On March 12, 2012, at the 19th session of the UN Human Rights Council, Ms. Dokhi Fassihian, Senior Advisor to United for Iran, spoke at the Council after Dr. Ahmed Shaheed, UN Special Rapporteur on the situation of human rights in Iran, presented his first report to the body >>> video
Thank you, Madam President.
I’m speaking on behalf of the Democracy Coalition Project in coordination with United for Iran.
We welcome the report of the Special Rapporteur on the Human Rights Situation in Iran. We regret that Iranian authorities have not allowed him access to the country, and have, engaged in an unconstructive manner against the mandate.
At the start of the session, Iran’s foreign minister congratulated Egypt and Tunisia on their progress toward the rule of law and respect for human rights, and described Iran as a “flourishing democracy”. The hypocrisy of these statements is staggering. The policies of Iran’s government today embody hostility to all recognized international principles of democracy and human rights.
Since 2009, more than 20,000 citizens have been arrested for their peaceful dissent. More than 1500 have been executed, including juvenile and public executions. Nearly half have been carried out in secret. In the last ten months, 1,100 people have been arrested.

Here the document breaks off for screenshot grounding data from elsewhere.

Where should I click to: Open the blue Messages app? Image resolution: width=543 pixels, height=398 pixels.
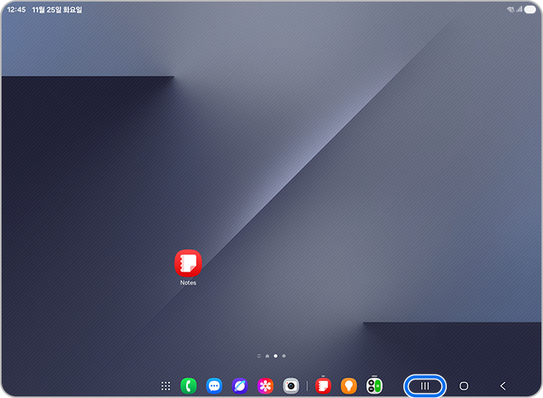[214, 386]
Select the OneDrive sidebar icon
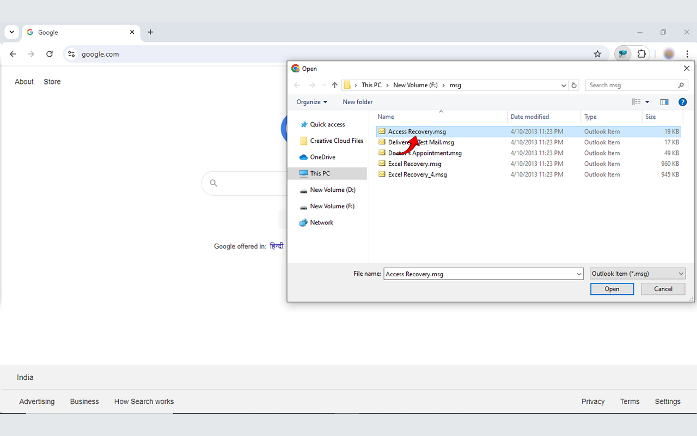 coord(304,157)
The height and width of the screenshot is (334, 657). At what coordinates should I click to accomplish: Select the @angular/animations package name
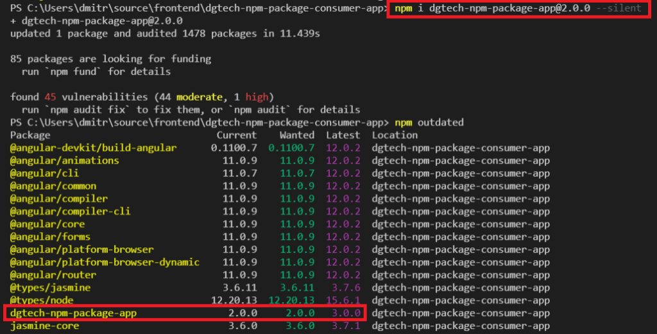pos(64,160)
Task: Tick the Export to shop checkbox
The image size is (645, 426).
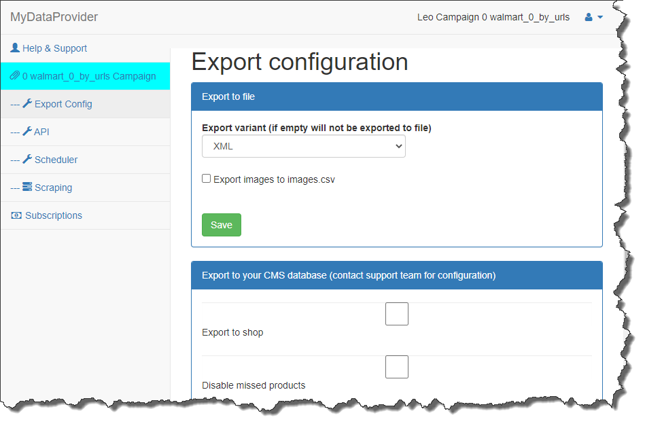Action: [x=397, y=314]
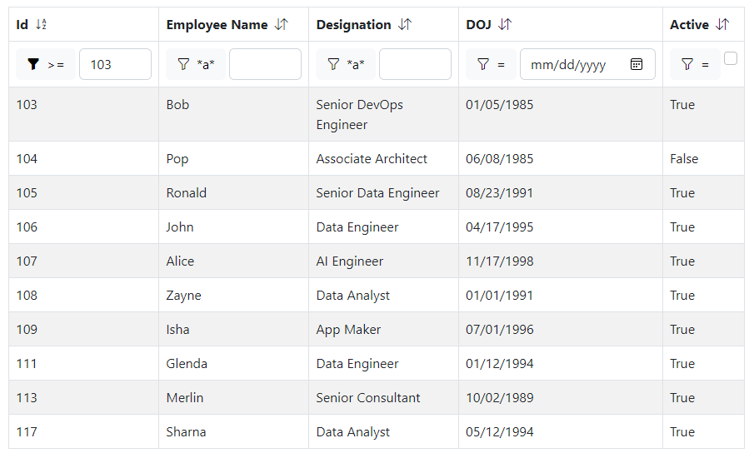
Task: Click the DOJ date filter field
Action: 575,64

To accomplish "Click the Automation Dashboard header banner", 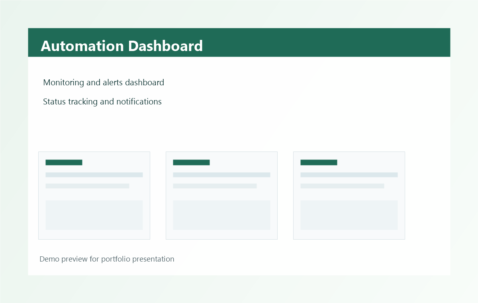I will [x=239, y=42].
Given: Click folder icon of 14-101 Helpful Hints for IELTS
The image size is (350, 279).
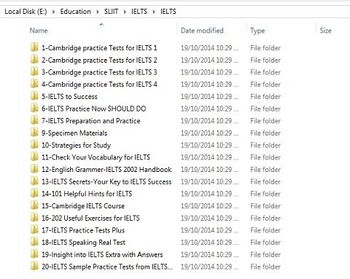Looking at the screenshot, I should tap(34, 193).
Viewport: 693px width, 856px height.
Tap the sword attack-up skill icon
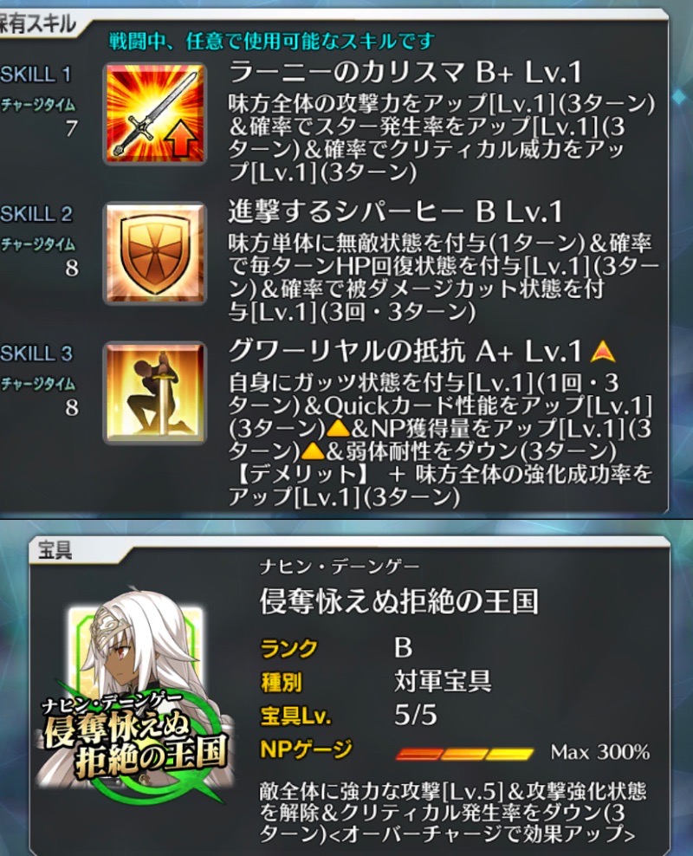point(154,113)
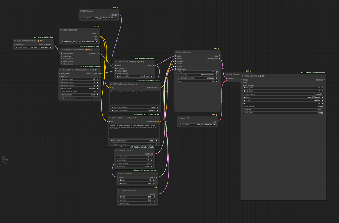339x223 pixels.
Task: Click the collapse dot on Load Checkpoint node
Action: [61, 30]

Iran’s elections are neither free nor fair. They amount to a selection process that violates both the right of Iranians to choose their representatives and the right to be elected. Iran’s ruling elite has essentially jailed or silenced all of its opponents.
Prior to the March 2 elections, more than 100 citizens were arrested for peaceful activities. Two youth from Iran’s Arab minority died from torture. As Iran’s Foreign Minister spoke to this Council of human dignity, Abdolfattah Soltani, a prominent human rights lawyer, was sentenced to 18 years in prison for defending his clients. Nargess Mohammadi was sentenced to six years in jail for campaigning to end juvenile executions. Nazanin Khosravani joined more than 40 other journalists in prison to serve six years for writing about conditions inside Iran.
The families of victims who have died on Iran’s streets and behind prison walls are demanding justice. These crimes, including reports of mass executions in the 1980s, must be investigated.
We call on the Council to extend the mandate of the Special Rapporteur. We call on Iran to allow him access to the country and to release – without conditions – all prisoners of conscience. We further call on authorities to institute a moratorium on the death penalty and launch a credible investigation into alleged crimes. Where domestic accountability mechanisms fail, justice will be pursued through international mechanisms.